(Dataset entries Opens)
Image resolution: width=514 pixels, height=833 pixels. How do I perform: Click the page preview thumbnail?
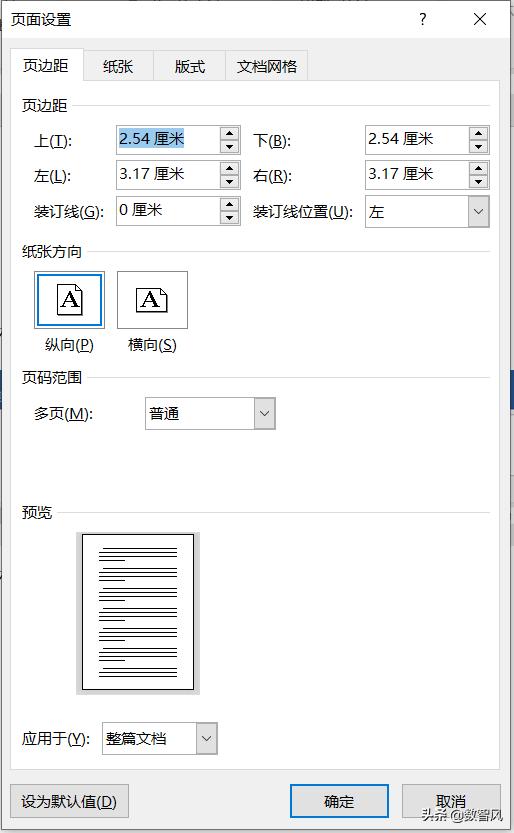pos(138,613)
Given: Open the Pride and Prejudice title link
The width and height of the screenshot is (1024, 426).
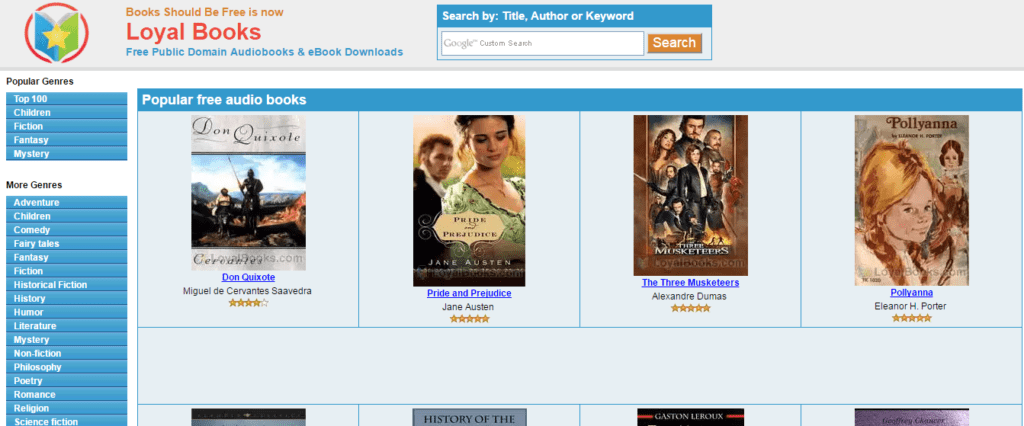Looking at the screenshot, I should (469, 293).
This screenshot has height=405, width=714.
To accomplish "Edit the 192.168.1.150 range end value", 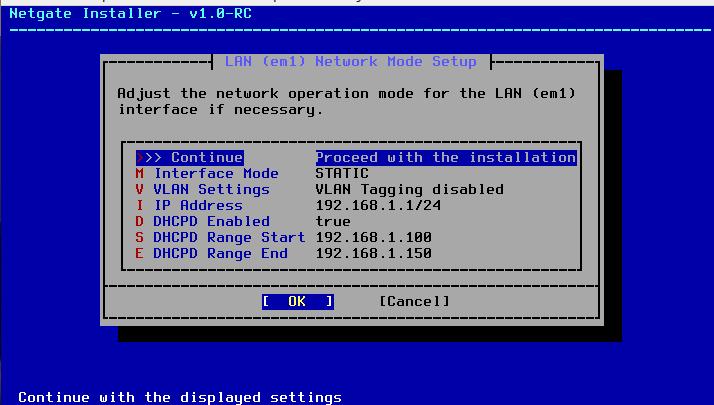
(Dataset entries Closes)
The records above must be echoed exactly, minus their pictures.

### Solution to the problem
Image resolution: width=514 pixels, height=833 pixels. How do I perform: Click the page preview thumbnail?
pos(138,613)
Given: Open the Pride and Prejudice title link
The width and height of the screenshot is (1024, 426).
Looking at the screenshot, I should (469, 293).
This screenshot has height=405, width=714.
To accomplish "Edit the 192.168.1.150 range end value", 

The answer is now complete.